Cytoplasmic actin-cofilin rods induced by sodium azide. (A) Time series of confocal images of rod formation induced by 10 mM sodium azide. Dictyostelium cells expressing GFP-cofilin (green) were exposed to medium containing 10 mM sodium azide, and recorded by live-cell microscopy for 30 min. The time series show that already after 5 min of treatment, GFP-cofilin starts to redistribute from cortical areas into bundles of increasing size inside the cytoplasm. See also Supplementary Video S1 for the complete time series showing an overview of several cells. (B) Cytoplasmic actin-cofilin rods do not bind phalloidin. Dictyostelium cells expressing GFP-cofilin were fixed after 60 min of sodium azide treatment. GFP-cofilin (green) visualizes the cytoplasmic rods, phalloidin (red) is not co-localizing with GFP-cofilin rods. Dapi was used to label the nucleus. 3D rendering of the Z-stack projection was reconstructed using Imaris software. (C) Immunofluorescence labeling of cytoplasmic rods for the main constituents, actin and cofilin, as well as Aip1 and coronin after induction by sodium azide treatment in Dictyostelium wild-type cells. Cofilin, Aip1 and coronin were immunolabeled with the respective primary antibodies (green) and co-immunolabeled by an anti-actin antibody (red). Dapi was used to mark the nucleus (blue).
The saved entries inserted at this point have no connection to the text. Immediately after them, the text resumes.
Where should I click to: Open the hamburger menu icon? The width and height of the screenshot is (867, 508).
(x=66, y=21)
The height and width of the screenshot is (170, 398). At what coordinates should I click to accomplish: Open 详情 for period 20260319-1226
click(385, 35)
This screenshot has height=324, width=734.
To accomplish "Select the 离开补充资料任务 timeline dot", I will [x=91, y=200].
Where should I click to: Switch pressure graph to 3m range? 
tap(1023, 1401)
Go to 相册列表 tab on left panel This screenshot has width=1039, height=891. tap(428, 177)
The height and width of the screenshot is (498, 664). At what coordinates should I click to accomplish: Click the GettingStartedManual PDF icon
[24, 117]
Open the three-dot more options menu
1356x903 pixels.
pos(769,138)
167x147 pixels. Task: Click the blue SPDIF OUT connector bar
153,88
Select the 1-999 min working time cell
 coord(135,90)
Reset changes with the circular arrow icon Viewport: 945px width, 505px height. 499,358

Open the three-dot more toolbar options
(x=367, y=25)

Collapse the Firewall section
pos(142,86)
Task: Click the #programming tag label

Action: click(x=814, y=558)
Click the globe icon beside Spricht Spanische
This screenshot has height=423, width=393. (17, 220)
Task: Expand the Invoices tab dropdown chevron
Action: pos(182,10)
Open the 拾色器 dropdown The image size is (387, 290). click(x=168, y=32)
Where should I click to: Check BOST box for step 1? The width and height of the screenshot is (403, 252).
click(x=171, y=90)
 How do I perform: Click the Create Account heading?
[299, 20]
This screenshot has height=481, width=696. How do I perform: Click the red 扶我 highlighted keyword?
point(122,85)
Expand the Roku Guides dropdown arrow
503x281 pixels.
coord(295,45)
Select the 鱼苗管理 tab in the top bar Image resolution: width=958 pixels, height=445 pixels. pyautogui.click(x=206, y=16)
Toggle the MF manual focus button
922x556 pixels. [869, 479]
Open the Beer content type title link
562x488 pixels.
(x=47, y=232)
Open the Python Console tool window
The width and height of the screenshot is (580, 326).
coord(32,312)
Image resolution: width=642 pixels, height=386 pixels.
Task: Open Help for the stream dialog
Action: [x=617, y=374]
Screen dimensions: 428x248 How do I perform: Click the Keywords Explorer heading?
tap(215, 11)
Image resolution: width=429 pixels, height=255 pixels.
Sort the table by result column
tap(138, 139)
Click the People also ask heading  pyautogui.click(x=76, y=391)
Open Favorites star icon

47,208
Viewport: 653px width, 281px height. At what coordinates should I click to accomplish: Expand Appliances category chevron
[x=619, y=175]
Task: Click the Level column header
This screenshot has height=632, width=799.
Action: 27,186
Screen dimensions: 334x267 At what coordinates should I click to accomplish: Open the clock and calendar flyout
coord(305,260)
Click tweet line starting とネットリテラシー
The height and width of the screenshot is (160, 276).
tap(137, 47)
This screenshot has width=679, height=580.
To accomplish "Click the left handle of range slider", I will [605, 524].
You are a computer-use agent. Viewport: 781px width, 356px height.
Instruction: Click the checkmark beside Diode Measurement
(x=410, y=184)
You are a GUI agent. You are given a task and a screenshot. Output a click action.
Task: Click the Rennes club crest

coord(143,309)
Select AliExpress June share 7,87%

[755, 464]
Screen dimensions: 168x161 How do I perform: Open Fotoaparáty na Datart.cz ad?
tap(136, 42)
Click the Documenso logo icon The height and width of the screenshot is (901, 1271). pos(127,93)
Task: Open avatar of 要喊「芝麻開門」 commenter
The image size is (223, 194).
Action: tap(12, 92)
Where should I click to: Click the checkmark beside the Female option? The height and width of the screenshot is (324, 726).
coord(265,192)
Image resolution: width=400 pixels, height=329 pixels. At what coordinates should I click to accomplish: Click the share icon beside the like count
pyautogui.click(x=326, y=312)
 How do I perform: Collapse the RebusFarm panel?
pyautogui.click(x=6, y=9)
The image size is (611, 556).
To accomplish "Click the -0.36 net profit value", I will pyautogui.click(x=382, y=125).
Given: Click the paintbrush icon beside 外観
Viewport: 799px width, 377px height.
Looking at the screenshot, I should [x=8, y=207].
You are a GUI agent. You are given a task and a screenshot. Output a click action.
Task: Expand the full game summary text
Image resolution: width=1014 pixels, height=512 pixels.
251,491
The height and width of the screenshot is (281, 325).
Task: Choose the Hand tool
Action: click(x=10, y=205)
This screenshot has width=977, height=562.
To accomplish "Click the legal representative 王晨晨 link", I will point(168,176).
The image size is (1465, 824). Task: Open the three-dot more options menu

Isotype controls are shown in Supplementary Figure S1A. (D) Rod formation after sodium azide treatment in Dictyostelium wild-type and Aip1-knockout (ko) cells expressing GFP-cofilin. (E) Dictyostelium cells expressing mCherry-cofilin and GFP-cofilin expressed in wild-type (red) or in Aip1-ko (green) cells were platted together and treated with sodium azide for 60 min. In the absence of Aip1, GFP-cofilin rods are not compacted into thicker bundles and remain more dispersed in comparison to wild-type cells. All scale bars, 10 µm.